Ich bezog mich ausdrücklich auf jüdische Quellen:
(22-06-2017, 23:02)Sinai schrieb: Ausschließlich jüdische!  Und zwar Judenchristen und Flavius Josephus


Hier so eine Quelle aus Zion's Watch Tower
Aus ihrem Selbstverständnis wollen die so zu leben versuchen wie die Apostel zur Zeit Jesu
Allerdings darf ich ihre Homepage jw.org hier nicht verlinken.
Kann ja jeder selbst reinschauen in die Publikationen, dort in den "Einsichten"

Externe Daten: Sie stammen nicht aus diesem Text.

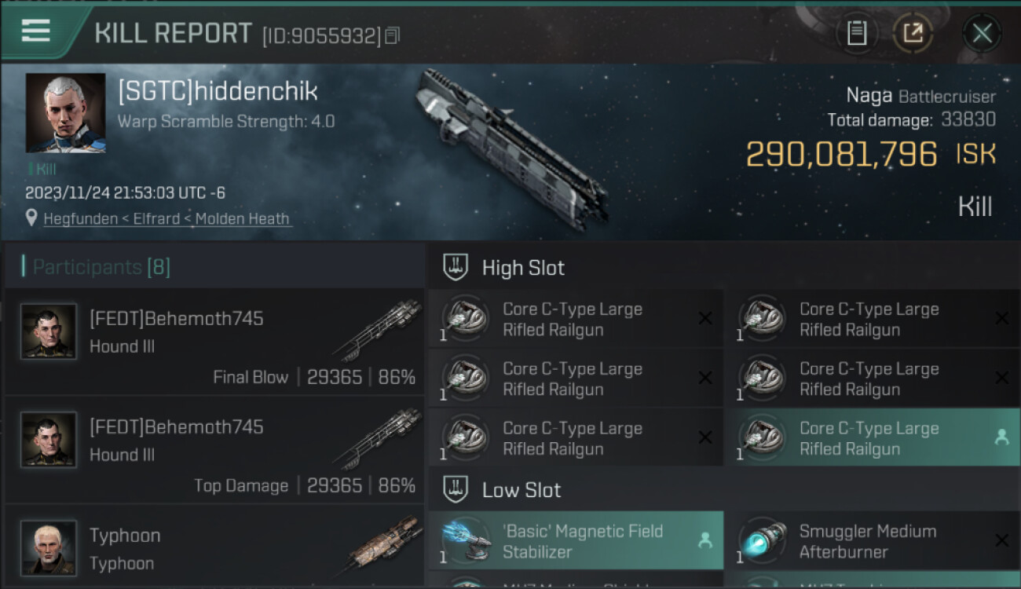Click the Naga ship image
1021x589 pixels.
tap(514, 148)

Das ist ihr Religionslexikon

Zitat beim Stichwort Beschneidung:
"Als aber der syrische König Antiochos IV. Epiphanes die Beschneidung verbot, gab es jüdische Mütter, die eher bereit waren zu sterben, als ihren Söhnen das „Zeichen des Bundes“ vorzuenthalten (1Mo 17:11). Als der römische Kaiser Hadrian Jahre danach den Juden verbot, ihre Söhne zu beschneiden, löste er die gleiche Reaktion aus. Jüdische Athleten dagegen, die mehr Wert darauf legten, unbekleidet an den hellenistischen Spielen teilzunehmen, als Jehova treu zu bleiben, suchten den Eindruck zu erwecken, „unbeschnitten“ zu sein, indem sie sich einer Operation unterzogen, um wieder eine Art Vorhaut zu bekommen und so Spott und Hohn zu entgehen. Auf ein solches Vorgehen mag Paulus angespielt haben, als er Christen mit den Worten ermahnte: „Ist einer als Beschnittener berufen worden? Er werde nicht unbeschnitten“ (1Ko 7:18)."